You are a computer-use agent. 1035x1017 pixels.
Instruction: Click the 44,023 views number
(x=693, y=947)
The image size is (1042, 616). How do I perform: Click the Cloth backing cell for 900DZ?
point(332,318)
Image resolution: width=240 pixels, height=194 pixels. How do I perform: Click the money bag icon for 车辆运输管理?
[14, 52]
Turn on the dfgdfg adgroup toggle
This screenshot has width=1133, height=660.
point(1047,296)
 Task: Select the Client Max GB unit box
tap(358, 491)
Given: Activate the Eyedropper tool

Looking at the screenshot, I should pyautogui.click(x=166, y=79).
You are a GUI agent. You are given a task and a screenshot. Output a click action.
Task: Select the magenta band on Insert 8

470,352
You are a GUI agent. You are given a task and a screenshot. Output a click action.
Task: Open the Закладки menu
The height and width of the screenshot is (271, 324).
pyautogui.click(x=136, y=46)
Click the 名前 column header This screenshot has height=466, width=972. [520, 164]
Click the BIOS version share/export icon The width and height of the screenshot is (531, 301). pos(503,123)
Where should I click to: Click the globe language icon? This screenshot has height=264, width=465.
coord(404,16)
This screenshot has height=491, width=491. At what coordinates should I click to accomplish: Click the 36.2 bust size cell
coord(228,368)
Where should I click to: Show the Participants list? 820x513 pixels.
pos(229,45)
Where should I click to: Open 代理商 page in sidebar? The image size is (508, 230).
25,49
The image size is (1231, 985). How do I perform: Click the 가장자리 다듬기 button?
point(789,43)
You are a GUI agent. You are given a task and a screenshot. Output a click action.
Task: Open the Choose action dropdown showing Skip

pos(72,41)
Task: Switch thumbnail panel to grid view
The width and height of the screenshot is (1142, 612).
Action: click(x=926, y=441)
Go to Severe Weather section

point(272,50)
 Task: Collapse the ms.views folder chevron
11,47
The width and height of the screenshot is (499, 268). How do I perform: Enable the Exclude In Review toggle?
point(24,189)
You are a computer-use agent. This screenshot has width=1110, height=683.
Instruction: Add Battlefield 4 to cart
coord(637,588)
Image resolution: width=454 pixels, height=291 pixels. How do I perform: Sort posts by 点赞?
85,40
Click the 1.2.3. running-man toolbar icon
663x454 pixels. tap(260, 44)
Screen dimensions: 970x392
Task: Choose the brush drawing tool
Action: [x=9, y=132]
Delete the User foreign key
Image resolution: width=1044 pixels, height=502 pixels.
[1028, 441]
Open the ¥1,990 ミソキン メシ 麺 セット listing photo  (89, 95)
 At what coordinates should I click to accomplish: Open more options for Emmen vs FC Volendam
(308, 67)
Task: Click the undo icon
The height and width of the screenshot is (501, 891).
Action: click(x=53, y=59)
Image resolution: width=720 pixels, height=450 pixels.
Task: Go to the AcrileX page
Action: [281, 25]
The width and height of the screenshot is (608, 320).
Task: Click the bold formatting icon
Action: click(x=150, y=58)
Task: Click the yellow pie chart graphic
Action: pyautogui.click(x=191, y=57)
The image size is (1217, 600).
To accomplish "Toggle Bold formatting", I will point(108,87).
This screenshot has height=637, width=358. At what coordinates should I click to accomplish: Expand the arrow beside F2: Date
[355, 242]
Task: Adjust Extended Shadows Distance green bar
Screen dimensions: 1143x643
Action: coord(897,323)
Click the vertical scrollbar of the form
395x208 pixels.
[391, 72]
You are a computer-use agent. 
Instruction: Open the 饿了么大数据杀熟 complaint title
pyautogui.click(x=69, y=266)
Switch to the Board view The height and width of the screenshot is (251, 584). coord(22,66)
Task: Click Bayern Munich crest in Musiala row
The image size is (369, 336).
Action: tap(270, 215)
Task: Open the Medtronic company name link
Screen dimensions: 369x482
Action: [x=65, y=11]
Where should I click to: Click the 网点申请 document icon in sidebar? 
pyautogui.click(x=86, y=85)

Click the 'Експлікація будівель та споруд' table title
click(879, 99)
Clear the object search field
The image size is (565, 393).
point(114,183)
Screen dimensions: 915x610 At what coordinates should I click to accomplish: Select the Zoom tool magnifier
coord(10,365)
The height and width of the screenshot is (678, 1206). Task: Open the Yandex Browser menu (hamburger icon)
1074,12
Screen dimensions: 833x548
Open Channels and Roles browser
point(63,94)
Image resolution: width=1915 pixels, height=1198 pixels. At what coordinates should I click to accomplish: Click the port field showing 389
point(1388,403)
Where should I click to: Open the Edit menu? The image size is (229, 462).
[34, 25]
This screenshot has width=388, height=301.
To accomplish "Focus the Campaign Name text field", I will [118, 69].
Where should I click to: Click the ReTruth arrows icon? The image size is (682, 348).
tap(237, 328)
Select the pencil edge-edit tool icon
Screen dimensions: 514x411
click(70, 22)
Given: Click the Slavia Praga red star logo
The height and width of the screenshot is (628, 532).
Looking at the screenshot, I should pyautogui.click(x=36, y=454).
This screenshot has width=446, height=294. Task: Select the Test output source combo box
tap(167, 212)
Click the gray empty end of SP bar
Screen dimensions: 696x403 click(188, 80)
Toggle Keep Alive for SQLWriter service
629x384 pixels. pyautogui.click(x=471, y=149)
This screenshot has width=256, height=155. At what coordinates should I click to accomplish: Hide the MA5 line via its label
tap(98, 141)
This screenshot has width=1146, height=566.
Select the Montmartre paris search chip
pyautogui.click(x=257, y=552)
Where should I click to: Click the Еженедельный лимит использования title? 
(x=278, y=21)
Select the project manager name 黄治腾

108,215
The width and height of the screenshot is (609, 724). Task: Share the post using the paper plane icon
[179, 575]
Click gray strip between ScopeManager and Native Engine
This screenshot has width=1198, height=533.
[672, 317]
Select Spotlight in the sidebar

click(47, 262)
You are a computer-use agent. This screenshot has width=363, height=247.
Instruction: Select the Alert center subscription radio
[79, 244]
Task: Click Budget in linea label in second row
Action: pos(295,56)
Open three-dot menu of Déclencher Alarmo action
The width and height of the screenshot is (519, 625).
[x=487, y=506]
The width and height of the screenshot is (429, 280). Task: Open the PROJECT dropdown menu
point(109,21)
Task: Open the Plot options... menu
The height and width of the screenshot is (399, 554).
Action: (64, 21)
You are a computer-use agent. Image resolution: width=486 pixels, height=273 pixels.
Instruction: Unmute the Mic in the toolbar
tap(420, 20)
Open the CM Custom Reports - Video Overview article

=-=-=-=-=

◆ **Aim of the exercise**
Show a copy of each line from the data that includes the word "will".

◆ **Solution to this task**
To accomplish "Toggle Bold formatting", I will point(108,87).
To accomplish "Focus the Campaign Name text field", I will [118, 69].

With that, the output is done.